**To do:** Will you quote word for word the lines below, from the line containing "Given: Click the highlighted" through the line containing "Action: (215, 13)"?

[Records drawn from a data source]
- - -

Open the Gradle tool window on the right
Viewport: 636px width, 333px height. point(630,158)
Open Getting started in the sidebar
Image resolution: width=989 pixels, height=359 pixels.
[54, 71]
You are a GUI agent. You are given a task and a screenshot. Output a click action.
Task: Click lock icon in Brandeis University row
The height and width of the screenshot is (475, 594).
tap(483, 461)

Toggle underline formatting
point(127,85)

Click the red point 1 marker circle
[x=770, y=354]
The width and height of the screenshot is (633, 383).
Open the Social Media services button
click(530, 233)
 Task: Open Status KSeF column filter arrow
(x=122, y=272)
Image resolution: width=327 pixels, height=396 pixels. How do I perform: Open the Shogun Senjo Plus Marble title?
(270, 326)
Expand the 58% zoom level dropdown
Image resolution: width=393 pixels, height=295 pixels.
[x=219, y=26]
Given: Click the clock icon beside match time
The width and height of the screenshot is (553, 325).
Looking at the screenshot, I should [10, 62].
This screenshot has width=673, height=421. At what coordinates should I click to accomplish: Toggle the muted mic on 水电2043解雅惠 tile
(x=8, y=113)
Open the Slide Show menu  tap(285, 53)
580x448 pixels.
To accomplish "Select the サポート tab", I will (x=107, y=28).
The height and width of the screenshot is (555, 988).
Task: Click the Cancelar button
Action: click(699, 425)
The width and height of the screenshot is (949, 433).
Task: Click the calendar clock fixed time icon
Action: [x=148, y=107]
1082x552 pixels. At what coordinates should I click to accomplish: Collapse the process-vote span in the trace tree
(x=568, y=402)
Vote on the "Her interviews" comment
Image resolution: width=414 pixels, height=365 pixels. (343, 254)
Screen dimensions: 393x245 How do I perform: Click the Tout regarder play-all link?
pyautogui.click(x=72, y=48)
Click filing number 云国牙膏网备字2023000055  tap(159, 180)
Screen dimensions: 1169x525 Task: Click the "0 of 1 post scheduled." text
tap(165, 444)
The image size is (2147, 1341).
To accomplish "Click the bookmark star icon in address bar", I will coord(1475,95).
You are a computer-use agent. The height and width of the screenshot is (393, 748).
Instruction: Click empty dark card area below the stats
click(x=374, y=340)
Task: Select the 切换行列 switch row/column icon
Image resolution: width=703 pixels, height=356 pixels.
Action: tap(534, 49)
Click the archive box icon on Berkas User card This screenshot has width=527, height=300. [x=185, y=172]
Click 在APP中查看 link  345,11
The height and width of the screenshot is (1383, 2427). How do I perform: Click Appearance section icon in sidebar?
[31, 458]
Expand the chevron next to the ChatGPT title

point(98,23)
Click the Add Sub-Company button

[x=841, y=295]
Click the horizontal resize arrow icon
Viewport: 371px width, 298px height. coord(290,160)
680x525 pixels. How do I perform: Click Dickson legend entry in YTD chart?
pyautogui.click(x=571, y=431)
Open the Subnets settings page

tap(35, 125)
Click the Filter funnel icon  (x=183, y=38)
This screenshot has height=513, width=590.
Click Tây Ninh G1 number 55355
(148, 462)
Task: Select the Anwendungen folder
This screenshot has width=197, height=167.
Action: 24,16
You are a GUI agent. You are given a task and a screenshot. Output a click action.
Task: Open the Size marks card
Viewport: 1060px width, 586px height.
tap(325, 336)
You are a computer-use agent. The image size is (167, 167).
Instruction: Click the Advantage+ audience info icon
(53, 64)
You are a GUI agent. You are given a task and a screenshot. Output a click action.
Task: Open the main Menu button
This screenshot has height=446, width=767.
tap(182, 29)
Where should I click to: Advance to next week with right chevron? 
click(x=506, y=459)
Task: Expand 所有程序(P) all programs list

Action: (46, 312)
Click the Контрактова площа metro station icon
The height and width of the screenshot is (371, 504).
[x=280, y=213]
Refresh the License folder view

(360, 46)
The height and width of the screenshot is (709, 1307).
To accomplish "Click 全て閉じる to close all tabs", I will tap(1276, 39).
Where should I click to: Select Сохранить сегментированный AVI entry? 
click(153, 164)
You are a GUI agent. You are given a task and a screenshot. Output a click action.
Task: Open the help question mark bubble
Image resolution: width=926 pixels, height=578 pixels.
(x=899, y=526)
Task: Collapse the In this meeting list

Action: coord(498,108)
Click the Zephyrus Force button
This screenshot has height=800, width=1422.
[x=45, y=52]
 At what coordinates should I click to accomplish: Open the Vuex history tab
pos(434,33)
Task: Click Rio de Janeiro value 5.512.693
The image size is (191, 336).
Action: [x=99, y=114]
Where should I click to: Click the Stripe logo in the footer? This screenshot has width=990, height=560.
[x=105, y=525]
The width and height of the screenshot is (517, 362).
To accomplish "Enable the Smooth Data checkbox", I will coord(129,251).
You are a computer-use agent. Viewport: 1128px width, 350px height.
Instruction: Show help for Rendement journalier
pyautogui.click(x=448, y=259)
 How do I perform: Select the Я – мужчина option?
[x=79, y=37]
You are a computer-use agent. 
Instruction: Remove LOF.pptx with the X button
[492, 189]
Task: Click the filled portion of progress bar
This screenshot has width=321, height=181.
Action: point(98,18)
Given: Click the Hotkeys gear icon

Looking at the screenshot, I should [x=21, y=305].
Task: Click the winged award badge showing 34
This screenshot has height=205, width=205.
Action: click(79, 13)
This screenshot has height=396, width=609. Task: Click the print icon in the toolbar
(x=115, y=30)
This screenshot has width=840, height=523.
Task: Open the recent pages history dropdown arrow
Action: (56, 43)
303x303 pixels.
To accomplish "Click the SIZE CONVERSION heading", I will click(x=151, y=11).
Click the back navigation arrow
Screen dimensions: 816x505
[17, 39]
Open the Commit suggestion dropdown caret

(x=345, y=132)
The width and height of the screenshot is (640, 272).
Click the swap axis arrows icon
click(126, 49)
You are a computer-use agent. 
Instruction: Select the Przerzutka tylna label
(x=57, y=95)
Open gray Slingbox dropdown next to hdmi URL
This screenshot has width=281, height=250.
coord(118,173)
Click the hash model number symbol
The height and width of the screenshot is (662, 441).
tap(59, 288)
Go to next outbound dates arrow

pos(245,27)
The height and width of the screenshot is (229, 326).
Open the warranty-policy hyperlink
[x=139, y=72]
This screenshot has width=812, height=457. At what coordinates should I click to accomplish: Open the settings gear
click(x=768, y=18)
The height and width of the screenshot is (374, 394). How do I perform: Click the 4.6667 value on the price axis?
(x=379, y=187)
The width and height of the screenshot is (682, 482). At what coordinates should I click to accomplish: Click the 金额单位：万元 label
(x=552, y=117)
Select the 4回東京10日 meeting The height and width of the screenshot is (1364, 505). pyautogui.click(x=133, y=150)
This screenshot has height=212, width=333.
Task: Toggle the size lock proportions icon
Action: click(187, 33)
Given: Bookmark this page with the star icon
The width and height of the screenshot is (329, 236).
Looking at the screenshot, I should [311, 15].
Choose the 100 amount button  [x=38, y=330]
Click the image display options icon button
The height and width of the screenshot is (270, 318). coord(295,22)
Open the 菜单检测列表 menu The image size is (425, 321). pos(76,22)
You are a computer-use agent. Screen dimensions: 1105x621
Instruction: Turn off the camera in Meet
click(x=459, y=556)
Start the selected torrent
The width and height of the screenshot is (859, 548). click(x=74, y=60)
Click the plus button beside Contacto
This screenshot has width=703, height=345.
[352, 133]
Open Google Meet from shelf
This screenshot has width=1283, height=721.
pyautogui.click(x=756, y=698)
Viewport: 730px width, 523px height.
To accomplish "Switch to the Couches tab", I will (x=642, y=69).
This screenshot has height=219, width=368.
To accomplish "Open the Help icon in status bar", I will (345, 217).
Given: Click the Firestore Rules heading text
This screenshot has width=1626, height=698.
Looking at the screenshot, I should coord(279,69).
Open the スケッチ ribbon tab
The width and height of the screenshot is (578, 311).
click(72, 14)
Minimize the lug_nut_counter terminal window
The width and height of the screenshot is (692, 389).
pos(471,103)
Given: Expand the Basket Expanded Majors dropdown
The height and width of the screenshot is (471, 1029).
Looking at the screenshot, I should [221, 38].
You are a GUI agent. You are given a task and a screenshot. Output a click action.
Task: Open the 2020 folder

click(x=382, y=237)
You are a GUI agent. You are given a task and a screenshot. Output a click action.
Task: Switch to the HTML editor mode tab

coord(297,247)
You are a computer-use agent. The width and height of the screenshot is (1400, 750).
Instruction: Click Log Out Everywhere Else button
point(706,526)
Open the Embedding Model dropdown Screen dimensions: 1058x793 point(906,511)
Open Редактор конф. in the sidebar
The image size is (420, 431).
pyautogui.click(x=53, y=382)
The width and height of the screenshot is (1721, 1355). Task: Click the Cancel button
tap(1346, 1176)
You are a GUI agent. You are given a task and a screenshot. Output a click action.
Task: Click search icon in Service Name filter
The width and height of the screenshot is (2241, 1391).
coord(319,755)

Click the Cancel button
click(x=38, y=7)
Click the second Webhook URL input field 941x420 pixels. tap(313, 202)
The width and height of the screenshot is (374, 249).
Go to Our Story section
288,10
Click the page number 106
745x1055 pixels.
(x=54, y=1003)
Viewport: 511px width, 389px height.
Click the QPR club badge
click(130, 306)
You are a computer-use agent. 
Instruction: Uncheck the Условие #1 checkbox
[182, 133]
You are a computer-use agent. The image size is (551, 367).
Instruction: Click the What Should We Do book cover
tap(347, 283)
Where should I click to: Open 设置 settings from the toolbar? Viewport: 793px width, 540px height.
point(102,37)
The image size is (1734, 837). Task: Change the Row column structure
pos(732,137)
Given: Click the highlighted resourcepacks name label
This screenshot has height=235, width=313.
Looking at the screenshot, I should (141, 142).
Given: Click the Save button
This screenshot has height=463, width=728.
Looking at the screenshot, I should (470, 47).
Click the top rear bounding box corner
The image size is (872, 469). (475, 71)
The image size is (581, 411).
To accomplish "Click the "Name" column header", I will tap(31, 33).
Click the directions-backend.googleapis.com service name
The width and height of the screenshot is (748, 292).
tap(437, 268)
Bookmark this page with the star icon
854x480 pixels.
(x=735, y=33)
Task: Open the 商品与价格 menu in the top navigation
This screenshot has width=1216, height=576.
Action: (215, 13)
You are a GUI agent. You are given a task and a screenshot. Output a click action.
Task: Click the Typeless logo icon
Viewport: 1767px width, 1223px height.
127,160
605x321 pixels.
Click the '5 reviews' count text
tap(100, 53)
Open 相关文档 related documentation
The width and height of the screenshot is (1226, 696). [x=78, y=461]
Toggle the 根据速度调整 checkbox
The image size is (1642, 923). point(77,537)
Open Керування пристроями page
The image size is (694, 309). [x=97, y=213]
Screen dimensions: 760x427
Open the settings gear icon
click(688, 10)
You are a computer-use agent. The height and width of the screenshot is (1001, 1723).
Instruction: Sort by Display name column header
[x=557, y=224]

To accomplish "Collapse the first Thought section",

- - -

**Full response:**
Given: Click the highlighted resourcepacks name label
This screenshot has height=235, width=313.
Looking at the screenshot, I should (141, 142).
Given: Click the Save button
This screenshot has height=463, width=728.
Looking at the screenshot, I should (470, 47).
Click the top rear bounding box corner
The image size is (872, 469). (475, 71)
The image size is (581, 411).
To accomplish "Click the "Name" column header", I will tap(31, 33).
Click the directions-backend.googleapis.com service name
The width and height of the screenshot is (748, 292).
tap(437, 268)
Bookmark this page with the star icon
854x480 pixels.
(x=735, y=33)
Task: Open the 商品与价格 menu in the top navigation
This screenshot has width=1216, height=576.
Action: (215, 13)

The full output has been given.